Жена директора еще удивленней и выше вскинула тонкие брови, усмехнулась, криво так усмехнулась, и ее красивое лицо от этой усмешки словно огрубело. Николай все-таки заглянул ей в глаза. Они были бесстрастными и холодными, они Николая не видели, не замечали, для этих глаз он не существовал, как будто его вообще не было в мире, как будто он не ходил по земле.

— Я не обязана перед вами отчитываться, — сказала жена директора и опустила удивленно вскинутые брови. — Кто вы такой? И что за идиотский вопрос?

Николай же свой вопрос идиотским не считал, хотел все понять и уяснить до конца. Он потащил жену директора в универмаг.

Неужели он такой, что его можно не замечать и водить за нос, как вздумается? Что же получается? — хотел спросить Николай у жены директора и у продавцов. Спокойно хотел спросить, но вспыхнула ярость, обдала жаром и в универмаге, увидев все те же, без чувств, глаза продавцов, увидев, что и они его не замечают, сорвался на крик и ругань.

Все закончилось тем, что вызвали милицию и Николая посадили на пятнадцать суток. За хулиганство. Когда его забирали, он не протестовал, не ругался, не доказывал, что трезвый, хотя продавцы хором обзывали его алкашом, он разом сник и растерялся. Неожиданно открыл и наглядно убедился, что есть люди, для которых он не существует. Это открытие и придавило его. А когда придавило, Николаю все стало безразличным. Пусто и равнодушно, будто весь мир засыпало серым пеплом. Он послушно сдался милиционерам, послушно вышел из универмага и сел в воронок.

Рано утром основательно замерзших бедолаг — в милиции уже какой год не могли наладить отопление — поднял дежурный сержант. Сержант был совсем молодой, недавно вернувшийся из армии, где он два года выполнял команды, теперь же право командовать он получил сам и пользовался им с нескрываемым удовольствием. Построил злых и невыспавшихся мужиков в темном коридоре, прищурив глаз, покачивая головой, критически оглядел.
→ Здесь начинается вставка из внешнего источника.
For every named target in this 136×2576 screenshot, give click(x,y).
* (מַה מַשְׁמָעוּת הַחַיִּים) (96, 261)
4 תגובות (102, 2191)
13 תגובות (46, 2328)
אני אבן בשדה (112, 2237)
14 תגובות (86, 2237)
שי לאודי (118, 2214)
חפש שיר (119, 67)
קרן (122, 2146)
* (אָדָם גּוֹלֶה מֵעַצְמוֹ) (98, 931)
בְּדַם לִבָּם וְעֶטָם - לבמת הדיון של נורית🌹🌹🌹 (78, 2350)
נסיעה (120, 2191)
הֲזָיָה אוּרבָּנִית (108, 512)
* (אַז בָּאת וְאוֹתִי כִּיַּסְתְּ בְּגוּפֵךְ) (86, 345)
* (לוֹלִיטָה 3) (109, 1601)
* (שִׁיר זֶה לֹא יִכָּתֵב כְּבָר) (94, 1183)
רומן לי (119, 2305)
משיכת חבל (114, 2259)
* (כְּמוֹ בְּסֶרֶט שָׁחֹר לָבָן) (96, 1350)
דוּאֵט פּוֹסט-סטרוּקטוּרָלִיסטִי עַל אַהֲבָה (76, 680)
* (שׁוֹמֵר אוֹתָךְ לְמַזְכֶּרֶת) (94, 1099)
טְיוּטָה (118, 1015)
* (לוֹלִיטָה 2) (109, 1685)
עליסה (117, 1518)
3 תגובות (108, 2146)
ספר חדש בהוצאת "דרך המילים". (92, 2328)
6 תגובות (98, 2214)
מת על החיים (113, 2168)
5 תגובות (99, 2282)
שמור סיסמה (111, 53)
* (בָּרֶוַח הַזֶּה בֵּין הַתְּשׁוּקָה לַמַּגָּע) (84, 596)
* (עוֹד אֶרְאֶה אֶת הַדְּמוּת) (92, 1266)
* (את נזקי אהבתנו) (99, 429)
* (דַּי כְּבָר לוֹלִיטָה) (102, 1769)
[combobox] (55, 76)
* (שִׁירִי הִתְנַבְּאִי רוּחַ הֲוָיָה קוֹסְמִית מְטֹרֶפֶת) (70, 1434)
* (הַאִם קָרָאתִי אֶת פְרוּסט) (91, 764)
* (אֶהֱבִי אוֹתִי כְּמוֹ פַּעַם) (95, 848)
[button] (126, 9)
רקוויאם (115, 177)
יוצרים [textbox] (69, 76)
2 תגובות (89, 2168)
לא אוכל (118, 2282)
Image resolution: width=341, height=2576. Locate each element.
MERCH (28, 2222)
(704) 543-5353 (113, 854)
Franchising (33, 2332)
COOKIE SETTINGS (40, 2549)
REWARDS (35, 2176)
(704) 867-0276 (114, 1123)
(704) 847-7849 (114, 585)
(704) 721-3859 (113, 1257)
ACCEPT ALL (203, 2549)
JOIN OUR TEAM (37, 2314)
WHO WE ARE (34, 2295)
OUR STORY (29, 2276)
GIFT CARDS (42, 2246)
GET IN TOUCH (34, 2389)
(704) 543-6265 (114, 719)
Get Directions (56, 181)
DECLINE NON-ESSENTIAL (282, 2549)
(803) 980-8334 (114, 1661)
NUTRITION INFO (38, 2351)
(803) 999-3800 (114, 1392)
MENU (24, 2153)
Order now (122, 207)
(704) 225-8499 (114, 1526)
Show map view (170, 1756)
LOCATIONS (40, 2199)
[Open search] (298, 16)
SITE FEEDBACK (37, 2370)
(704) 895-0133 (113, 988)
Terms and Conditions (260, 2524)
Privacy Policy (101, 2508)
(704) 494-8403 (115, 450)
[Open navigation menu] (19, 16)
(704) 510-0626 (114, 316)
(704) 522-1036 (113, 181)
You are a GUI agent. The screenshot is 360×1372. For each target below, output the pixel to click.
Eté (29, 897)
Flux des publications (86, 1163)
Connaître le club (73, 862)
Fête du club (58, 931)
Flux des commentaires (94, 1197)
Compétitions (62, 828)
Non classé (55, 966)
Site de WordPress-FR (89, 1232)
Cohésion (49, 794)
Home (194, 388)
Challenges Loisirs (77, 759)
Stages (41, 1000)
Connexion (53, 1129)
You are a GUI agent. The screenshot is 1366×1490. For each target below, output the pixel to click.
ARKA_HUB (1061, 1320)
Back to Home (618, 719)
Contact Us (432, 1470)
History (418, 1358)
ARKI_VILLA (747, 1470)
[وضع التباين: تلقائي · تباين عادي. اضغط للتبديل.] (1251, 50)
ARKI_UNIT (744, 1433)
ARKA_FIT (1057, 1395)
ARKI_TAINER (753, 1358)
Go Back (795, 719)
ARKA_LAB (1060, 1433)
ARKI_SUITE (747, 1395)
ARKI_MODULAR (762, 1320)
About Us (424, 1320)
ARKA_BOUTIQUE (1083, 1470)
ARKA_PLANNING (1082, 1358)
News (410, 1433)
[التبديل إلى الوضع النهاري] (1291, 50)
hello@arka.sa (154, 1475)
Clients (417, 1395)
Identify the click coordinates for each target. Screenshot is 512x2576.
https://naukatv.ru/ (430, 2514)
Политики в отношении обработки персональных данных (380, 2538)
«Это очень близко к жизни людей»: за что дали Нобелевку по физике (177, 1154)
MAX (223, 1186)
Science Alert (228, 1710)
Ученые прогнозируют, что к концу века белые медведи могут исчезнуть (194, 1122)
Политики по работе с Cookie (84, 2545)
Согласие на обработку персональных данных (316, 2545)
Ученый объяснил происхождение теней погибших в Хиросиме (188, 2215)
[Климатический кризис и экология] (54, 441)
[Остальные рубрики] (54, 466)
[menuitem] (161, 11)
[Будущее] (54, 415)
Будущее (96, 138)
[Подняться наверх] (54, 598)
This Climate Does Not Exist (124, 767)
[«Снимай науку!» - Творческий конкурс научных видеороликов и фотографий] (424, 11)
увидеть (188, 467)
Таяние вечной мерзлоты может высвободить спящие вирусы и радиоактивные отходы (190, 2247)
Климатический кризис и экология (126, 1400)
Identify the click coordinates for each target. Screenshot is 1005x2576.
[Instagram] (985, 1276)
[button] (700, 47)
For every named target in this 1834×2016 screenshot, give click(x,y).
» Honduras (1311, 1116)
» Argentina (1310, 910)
— Граждане указники, вид у вас не парадный. А учреждение, где вы находитесь, не пивнушка. Десять минут на туалет, и быть готовыми к работе. Действуйте.

Когда мужики привели себя кое-как в божеский вид и снова построились в коридоре, он отсчитал четырех человек, в том числе и Николая, и велел следовать за ним.

Мороз придавил землю. В нынешнем году он был ранний и злой, свалился внезапно, вместе с первым снегом, и свирепствовал без удержу. Густая, молочная изморозь висела над райцентром. Скрип шагов подолгу слышался в застоявшемся, тугом воздухе. Хорошо, что Николай возвращался с работы в своей обычной форме: валенки, ватные штаны, старый, замасленный полушубок. Три его спутника, местные ханыги, неуловимо похожие друг на друга испитыми, унылыми лицами, одеты были не по сезону, кто во что, и неслись вприпрыжку, то и дело обгоняя сержанта. Властным окриком сержант возвращал их назад и вышагивал по-прежнему неторопливо, с достоинством. Сдвигал на одно ухо шапку, а другое отогревал рукой в перчатке. Развязывать тесемки и опускать клапана он, видимо, считал ниже своего достоинства.

Пришли в поссовет. Заместитель председателя, молодой парень, сосед Николая, увидел его в коридоре рядом с тремя ханыгами и сержантом, удивленно вытянул лицо, но тут же понимающе закивал головой и махнул рукой — вспомнил, наверняка знал, что случилось в универмаге. Отозвал в сторону сержанта, что-то ему сказал и ушел в кабинет.

— Граждане указники! Значит, задача такая, — четко и раздельно ставя слова, заговорил сержант. — Умер одинокий старик, хоронить его некому. Требуется выкопать могилу, ну и все остальное — по-человечески. Ясно? Действуйте.

Здесь же, в поссовете, взяли ломы, кирку, лопаты и отправились на кладбище. Улицы и переулки райцентра потихоньку оживали — народ спешил на работу. Николай подумал, что его могут увидеть знакомые, могут даже спросить — за что, мол, но подумал вяло, ничуть не волнуясь. То, что произошло вчера в универмаге, словно вышибло все мысли, и вместо них осталась лишь одна унылая серость.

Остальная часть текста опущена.